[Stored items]
[Start of section]

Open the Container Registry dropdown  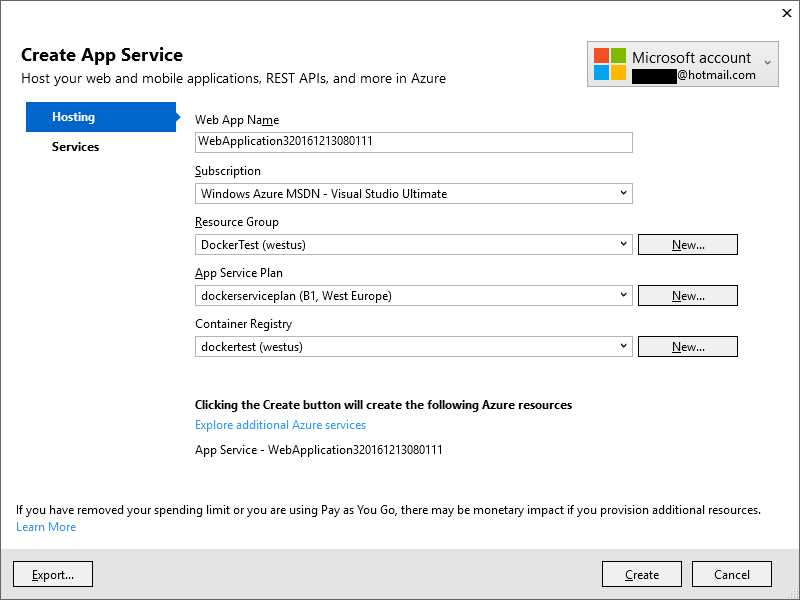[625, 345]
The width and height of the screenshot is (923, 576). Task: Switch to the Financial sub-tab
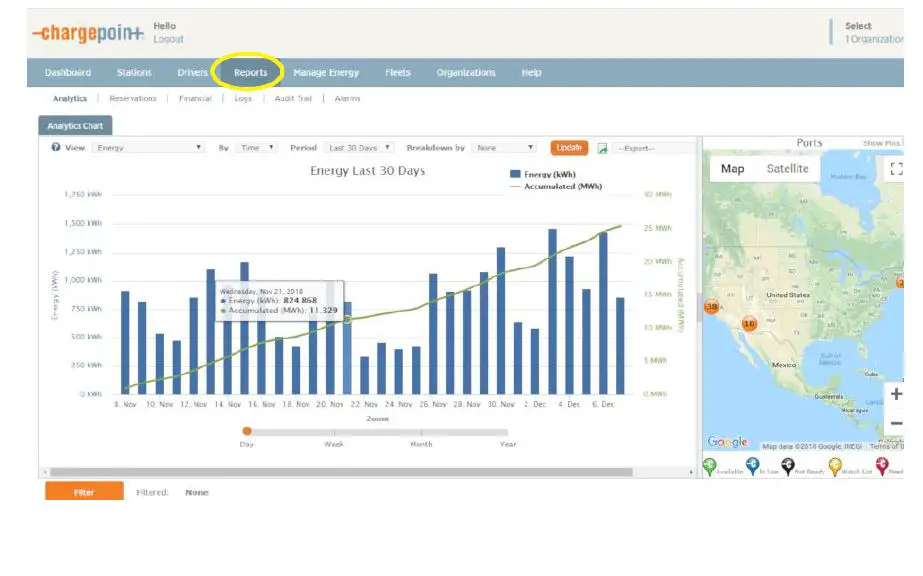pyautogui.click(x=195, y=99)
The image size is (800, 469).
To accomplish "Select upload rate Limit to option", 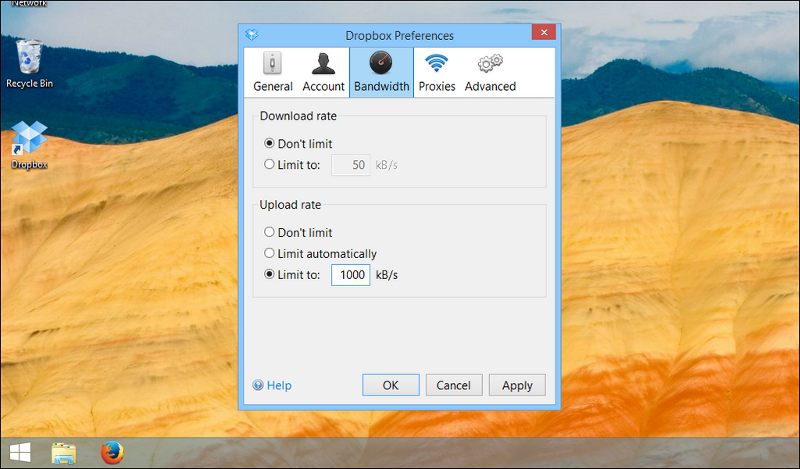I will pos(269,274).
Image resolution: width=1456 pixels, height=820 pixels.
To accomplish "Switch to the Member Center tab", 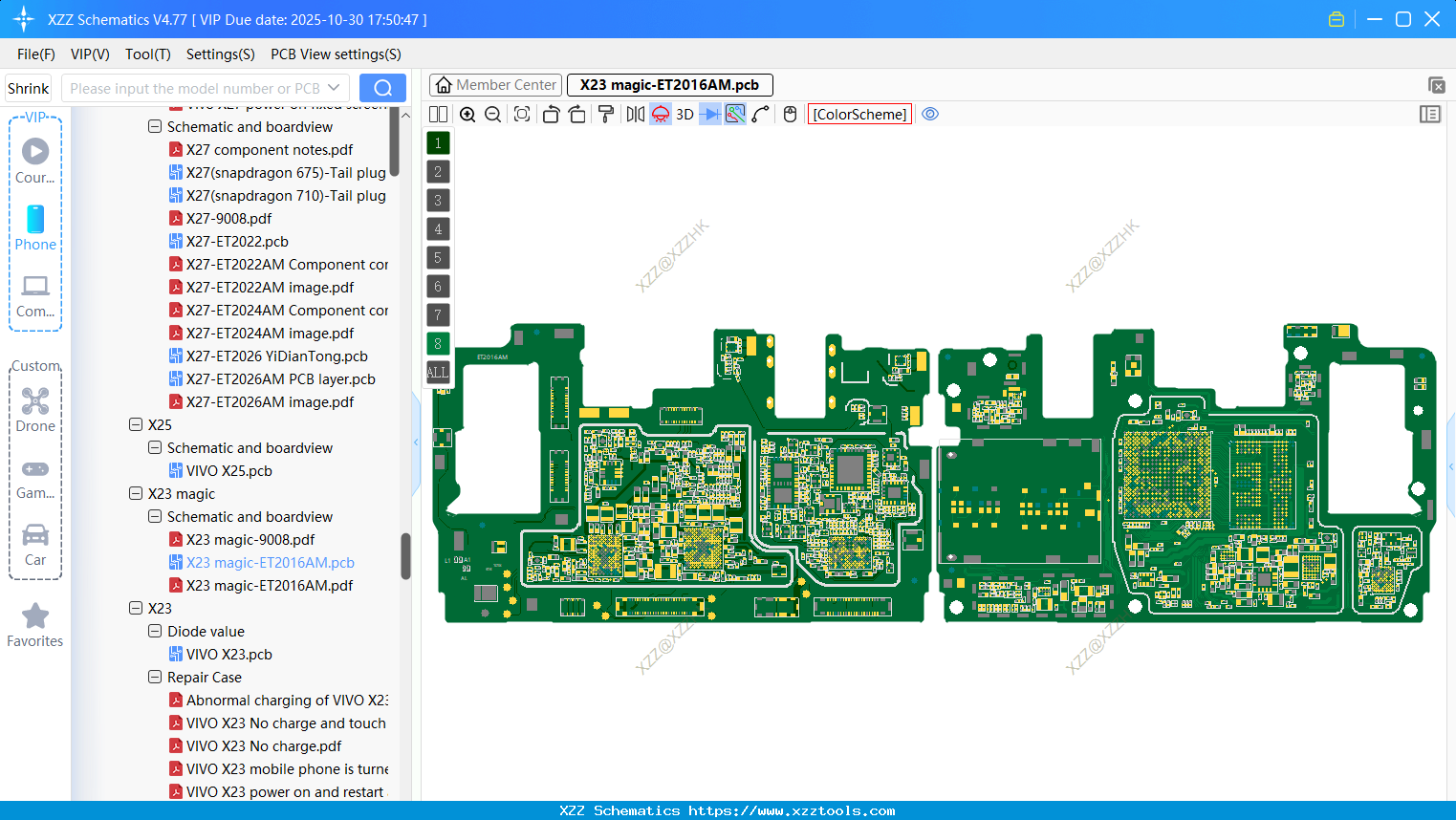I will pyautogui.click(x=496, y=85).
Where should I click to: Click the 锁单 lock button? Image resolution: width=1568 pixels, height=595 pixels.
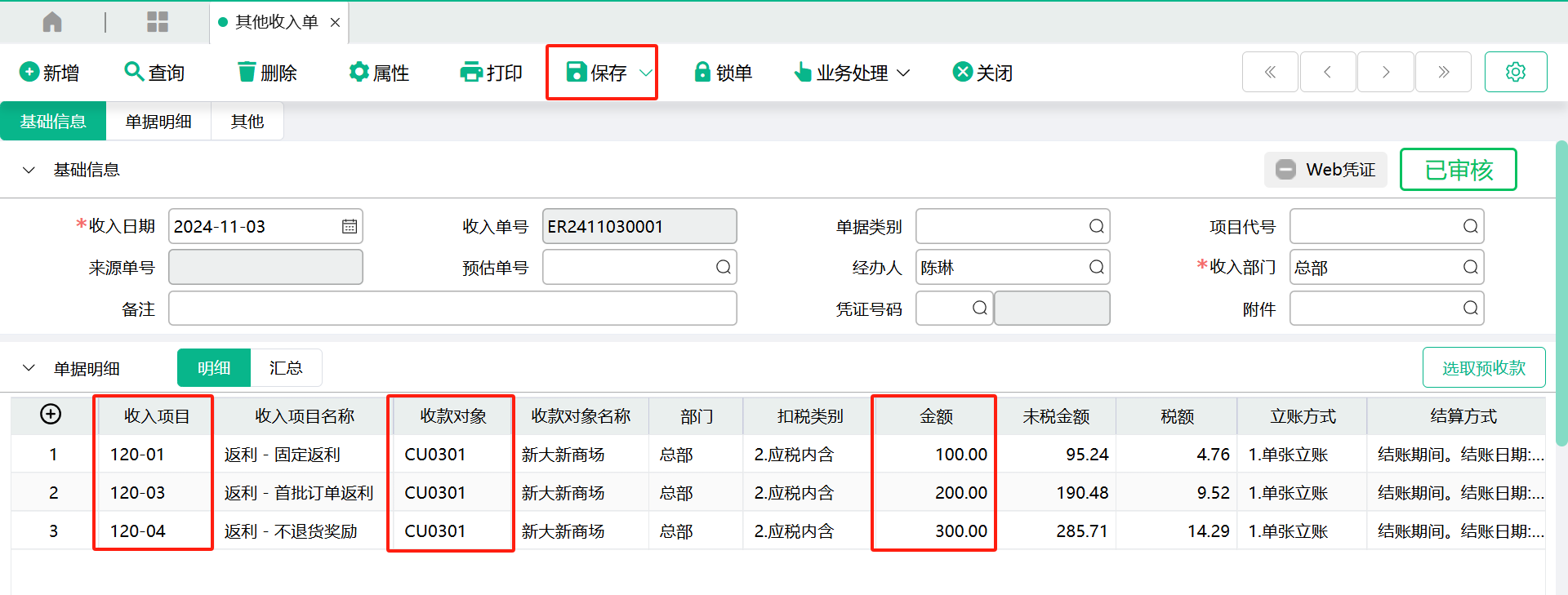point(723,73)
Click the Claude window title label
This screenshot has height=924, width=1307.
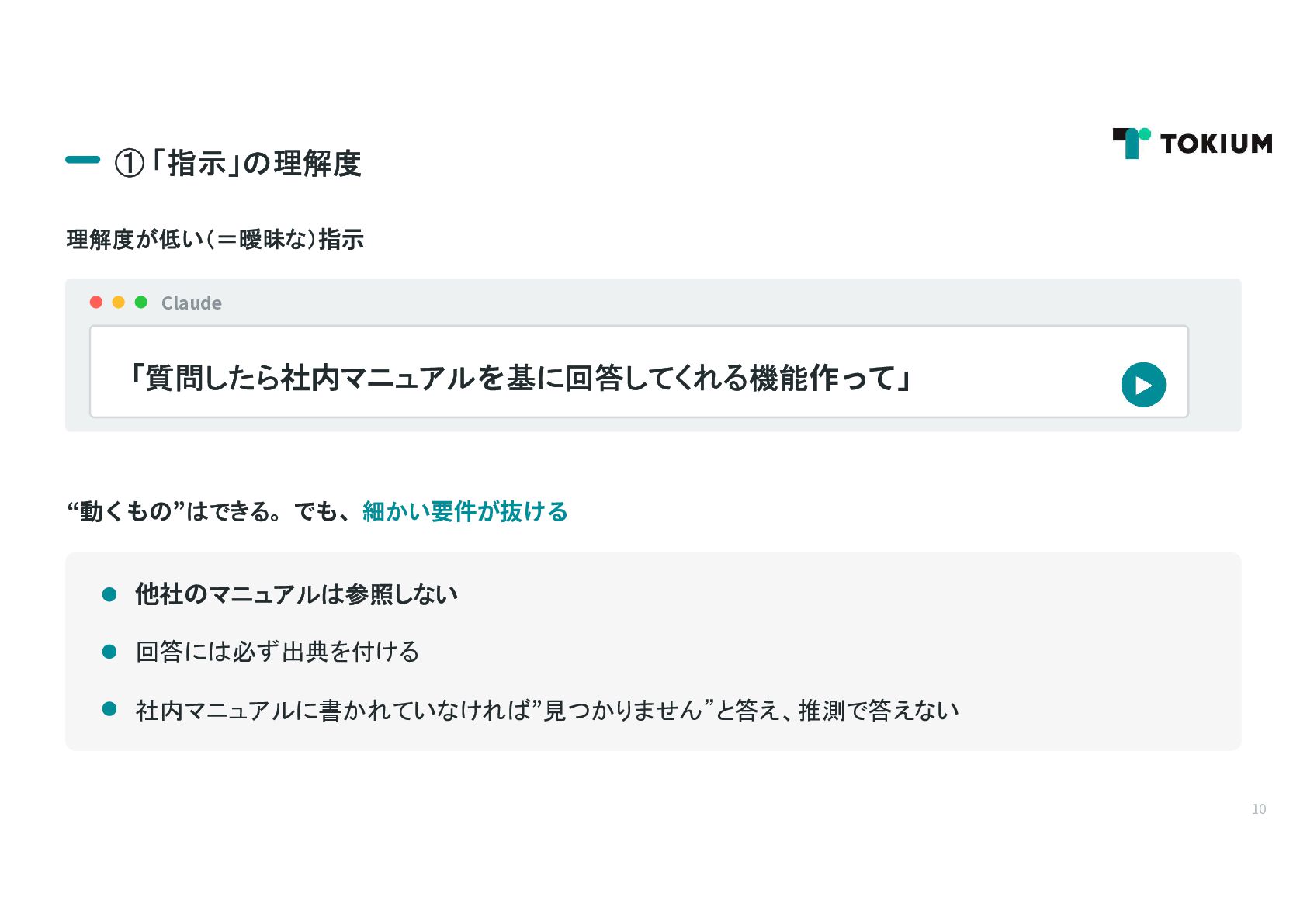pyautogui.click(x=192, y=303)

[End of section]

__Work request__. All lines from the one containing "Click the Claude window title label" to the last line of the records above, and no others, should be returned unchanged, without pictures.

__Written solution__.
Click the Claude window title label
This screenshot has height=924, width=1307.
pyautogui.click(x=192, y=303)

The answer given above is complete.